Inventors & Entrepreneurs Club of Juneau County: Supporting Entrepreneurs
Fighting unemployment via entrepreneurship
Turning ideas into businesses in Juneau County
Juneau County is a largely rural area in west central Wisconsin with a population of about 27,000. Manufacturing had been a critical contributor to the economy, employing as many as 1,500 people. But three major factories closed in 2000 and 2001, leaving many of their employees with few alternatives. The Juneau County Economic Development Corporation, a public-private partnership, stepped in and launched the Inventors & Entrepreneurs Club of Juneau County in 2002, when the area’s unemployment rate was nearly 14%. The goal was to diversify and strengthen the local economy.
Peer support for startups
Residents of rural areas may have great ideas for inventions or new companies, but they don’t always know how to go about starting a business—and community support to encourage their efforts is often scarce. The Inventors & Entrepreneurs Club of Juneau County became a nonprofit corporation and held its first meetings in 2003. Its goal: To bring people together to learn from each other and to find out what it takes to start with an idea and turn it into a viable business. The club provides education, support and networking, and acts as a feeder system to many of the business resource agencies in the state, such as the Wisconsin Economic Development Corporation and the Small Business Development Center. In pre-pandemic times, its meetings often drew anywhere from 30 to 45 people.

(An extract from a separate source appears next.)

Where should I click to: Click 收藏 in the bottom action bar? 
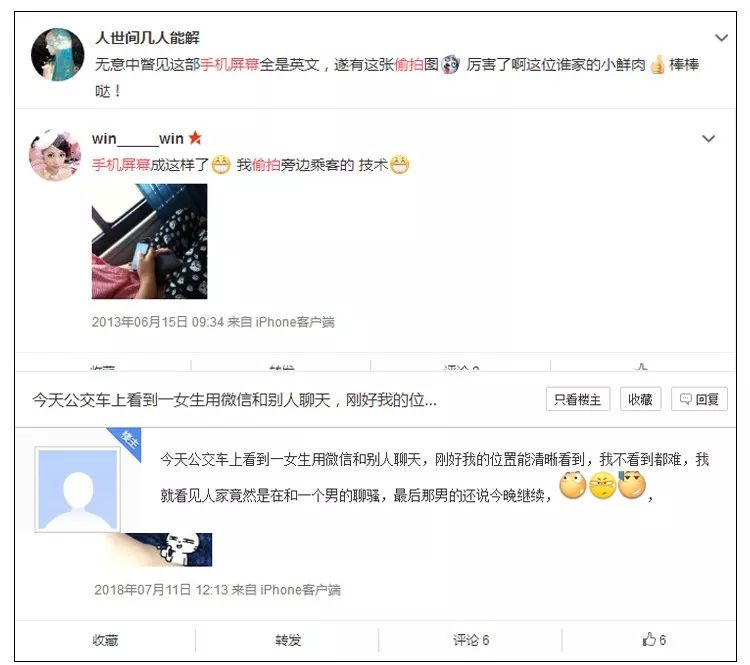pos(105,640)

Members of the club have launched a variety of companies, including:
- Tailor Fur You, a pet grooming business
- Clean Beam, a UV light product that sterilizes footwear at food processing plants
- Burr Oak Winery
- Bunker Water Jet Cutting, a metal cutting company
Club President Cary Winch co-founded CampInn Trailers, and he and his partner, Craig Edevold, have invented a host of products, from games to rifle accessories. Club member Tom Burton pitched his invention, a nonslip tool tray called Grypmat, on the “Shark Tank” TV show.
Spreading the entrepreneurship bug
More than 750 people have participated in the Inventors & Entrepreneurs Club of Juneau County since it began. Speakers explain product prototyping, protecting intellectual property, market research, sales and packaging. A meeting facilitator connects members to the resources they need, club members provide services to each other at reduced rates and synergies can sprout. At one meeting, a woman who made probiotic health food bars told the group she was looking for new ingredients; the man sitting next to her had a chestnut grove and was seeking new markets. Another woman ran a health food vending business and wanted to offer new products; meanwhile, a doctor requested one of her vending machines for his clinic.
Additionally, the Juneau County Economic Development Corp. started a charter school, iLEAD—Leadership, Entrepreneurship and Academic Discovery (iLEAD)—at Mauston High School with the hope of nurturing the next generation of entrepreneurs. Students work on business projects as part of their curriculum and learn about character traits that lead to success. Since its start seven years ago with 40 students, iLEAD now teaches 100 students a year.
“The students manage their own education. We feel this is the key to being prepared for life.”